Consideration of the dynamics of smoking initiation and cessation should assist in the formulation of reasonable expectations with regard to the potential impact of tobacco control policies. Such evidence-based logic has not always been used, however. For example, in 1999, when it was obvious that the national goal of 15% adult prevalence for the year 2000 was not going to be met, the Centers for Disease Control and Prevention (CDC) set a new goal of 12% for the year 2010. Using our model, we concluded that the 2010 target was essentially unattainable.9 The CDC recently acknowledged that the current rate of decline is not sufficient to reach the target.10
The CDC also concluded, however, that "full implementation of comprehensive tobacco-control programs could help meet these objectives."10 As we explained in our earlier article,9 the dynamics of smoking initiation and cessation indicate that even with the implementation of comprehensive tobacco control programs, the goal set for 2010 is extremely unlikely to be attainable.

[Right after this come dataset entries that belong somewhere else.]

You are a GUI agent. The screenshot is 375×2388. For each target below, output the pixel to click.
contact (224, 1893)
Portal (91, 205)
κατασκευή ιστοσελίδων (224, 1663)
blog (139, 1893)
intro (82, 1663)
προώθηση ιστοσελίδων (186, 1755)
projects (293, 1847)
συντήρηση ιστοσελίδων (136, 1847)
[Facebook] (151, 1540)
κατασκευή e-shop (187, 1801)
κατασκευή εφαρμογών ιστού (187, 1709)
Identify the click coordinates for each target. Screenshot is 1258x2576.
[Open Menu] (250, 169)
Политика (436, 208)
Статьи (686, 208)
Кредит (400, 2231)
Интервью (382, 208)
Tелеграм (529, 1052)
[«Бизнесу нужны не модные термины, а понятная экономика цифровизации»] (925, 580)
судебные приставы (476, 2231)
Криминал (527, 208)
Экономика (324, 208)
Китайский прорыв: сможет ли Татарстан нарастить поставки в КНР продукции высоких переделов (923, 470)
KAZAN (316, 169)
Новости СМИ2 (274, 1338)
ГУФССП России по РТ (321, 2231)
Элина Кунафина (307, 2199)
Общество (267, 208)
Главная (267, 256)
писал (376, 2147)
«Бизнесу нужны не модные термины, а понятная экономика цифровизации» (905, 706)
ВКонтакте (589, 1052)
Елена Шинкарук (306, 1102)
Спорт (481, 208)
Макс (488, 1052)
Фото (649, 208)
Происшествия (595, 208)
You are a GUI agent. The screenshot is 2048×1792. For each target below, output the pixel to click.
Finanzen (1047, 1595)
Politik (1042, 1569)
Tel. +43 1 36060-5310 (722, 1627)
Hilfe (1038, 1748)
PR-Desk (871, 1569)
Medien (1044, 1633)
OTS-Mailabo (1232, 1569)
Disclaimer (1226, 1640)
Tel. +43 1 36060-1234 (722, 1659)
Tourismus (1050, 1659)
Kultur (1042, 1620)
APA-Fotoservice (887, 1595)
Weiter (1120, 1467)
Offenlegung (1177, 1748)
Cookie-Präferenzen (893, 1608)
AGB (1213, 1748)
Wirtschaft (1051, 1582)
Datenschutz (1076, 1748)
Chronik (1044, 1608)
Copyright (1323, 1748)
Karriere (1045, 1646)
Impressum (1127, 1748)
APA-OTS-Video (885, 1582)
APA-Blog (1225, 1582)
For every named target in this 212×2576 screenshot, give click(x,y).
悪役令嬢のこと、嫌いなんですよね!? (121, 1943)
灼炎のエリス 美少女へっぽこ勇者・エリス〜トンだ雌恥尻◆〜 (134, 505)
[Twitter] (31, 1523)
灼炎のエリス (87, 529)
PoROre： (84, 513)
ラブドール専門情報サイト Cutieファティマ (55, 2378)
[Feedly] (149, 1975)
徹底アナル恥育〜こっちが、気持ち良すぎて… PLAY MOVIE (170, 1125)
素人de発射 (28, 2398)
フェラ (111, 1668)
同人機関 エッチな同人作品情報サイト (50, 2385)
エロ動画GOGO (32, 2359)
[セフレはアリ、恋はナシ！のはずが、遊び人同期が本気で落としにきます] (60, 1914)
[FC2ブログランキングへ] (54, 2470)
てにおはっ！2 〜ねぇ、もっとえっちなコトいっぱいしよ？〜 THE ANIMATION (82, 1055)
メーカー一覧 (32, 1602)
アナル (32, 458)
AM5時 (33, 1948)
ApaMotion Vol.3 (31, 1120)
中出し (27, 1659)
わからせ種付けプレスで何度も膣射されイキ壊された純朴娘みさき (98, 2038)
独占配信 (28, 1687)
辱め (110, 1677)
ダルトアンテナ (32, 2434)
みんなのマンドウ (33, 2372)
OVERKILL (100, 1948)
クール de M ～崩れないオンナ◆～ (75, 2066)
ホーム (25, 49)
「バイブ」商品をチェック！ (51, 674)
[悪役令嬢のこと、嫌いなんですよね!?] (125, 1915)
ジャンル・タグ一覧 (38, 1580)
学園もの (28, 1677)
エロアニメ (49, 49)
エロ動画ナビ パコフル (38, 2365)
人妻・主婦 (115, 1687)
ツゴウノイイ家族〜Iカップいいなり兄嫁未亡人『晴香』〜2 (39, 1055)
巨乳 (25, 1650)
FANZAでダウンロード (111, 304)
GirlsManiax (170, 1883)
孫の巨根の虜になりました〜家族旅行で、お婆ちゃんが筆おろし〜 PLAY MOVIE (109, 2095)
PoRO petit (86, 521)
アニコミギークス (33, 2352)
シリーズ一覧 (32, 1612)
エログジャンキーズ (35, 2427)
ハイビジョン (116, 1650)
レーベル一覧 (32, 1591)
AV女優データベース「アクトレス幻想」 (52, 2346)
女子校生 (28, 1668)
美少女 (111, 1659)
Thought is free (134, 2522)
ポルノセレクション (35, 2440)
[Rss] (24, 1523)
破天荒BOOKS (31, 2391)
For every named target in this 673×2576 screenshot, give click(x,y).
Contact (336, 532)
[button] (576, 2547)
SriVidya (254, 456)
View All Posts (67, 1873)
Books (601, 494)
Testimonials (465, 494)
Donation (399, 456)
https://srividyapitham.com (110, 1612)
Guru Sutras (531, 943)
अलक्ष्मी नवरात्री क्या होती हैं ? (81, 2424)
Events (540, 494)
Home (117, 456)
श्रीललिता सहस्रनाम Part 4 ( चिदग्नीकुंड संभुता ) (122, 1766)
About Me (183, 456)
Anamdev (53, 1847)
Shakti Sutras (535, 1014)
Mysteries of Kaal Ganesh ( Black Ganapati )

Establishing unrealistic goals risks turning achievements worth celebrating into perceived evidence of the inadequacies of control programs. In the future, the government should link its goals to sound projections of outcomes in the absence of enhanced tobacco control efforts. An ambitious goal can then be set with realistic expectations of improvements on results that would otherwise occur in the absence of such efforts.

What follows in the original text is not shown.